» Problem
Could you repeat, word for word, only the lines from the one containing "Television (537, 101)" through the final line of the records below?

» Data
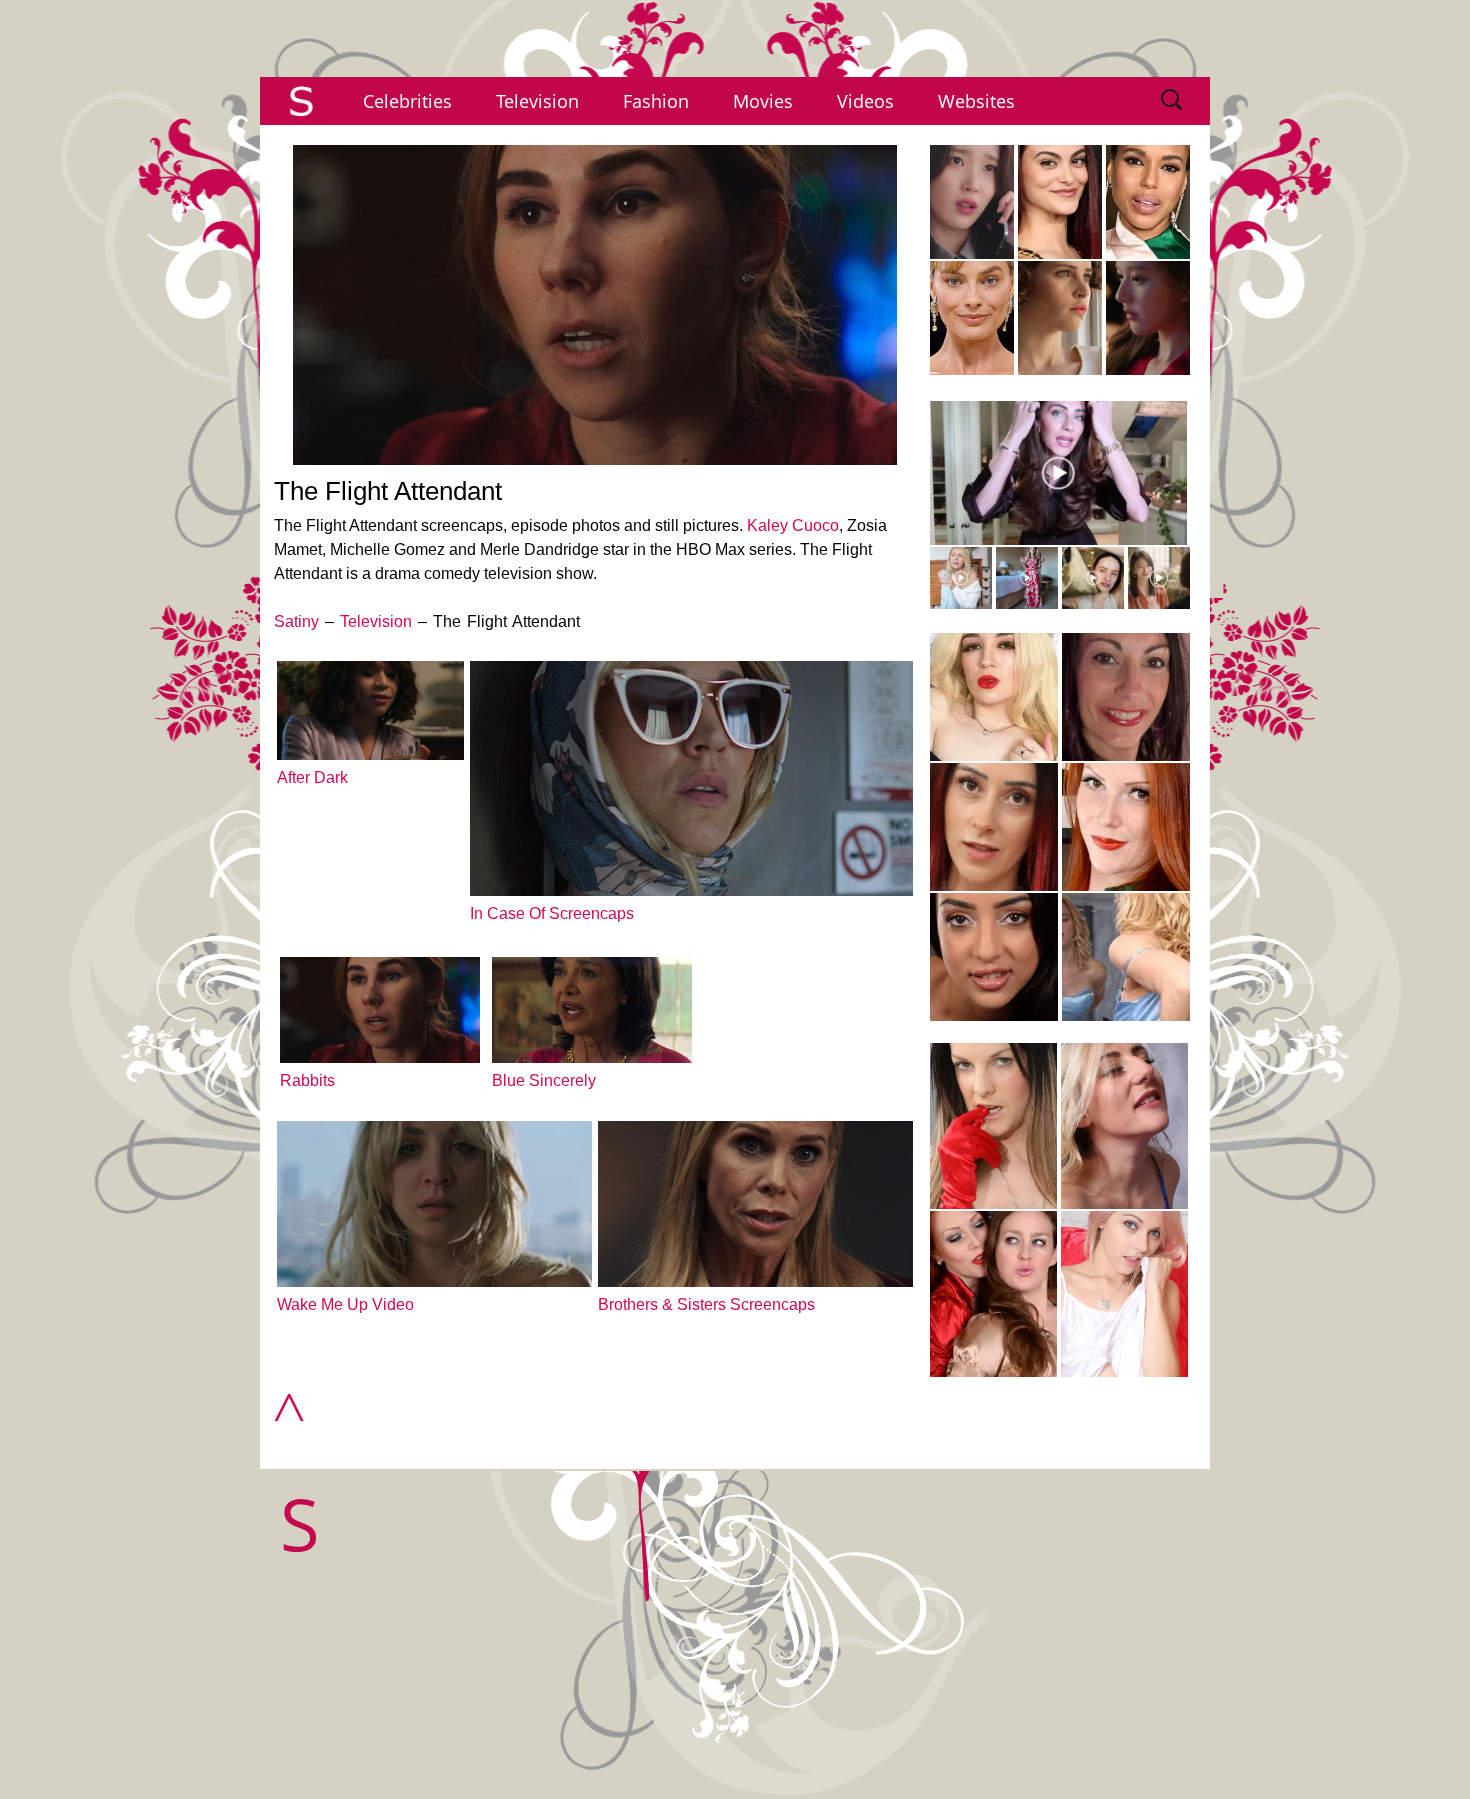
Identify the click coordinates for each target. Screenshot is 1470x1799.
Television (537, 101)
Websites (976, 101)
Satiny (296, 621)
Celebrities (407, 101)
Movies (763, 101)
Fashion (656, 101)
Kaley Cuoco (793, 525)
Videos (865, 101)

» Exercise output
Television (537, 101)
Websites (976, 101)
Satiny (296, 621)
Celebrities (407, 101)
Movies (763, 101)
Fashion (656, 101)
Kaley Cuoco (793, 525)
Videos (865, 101)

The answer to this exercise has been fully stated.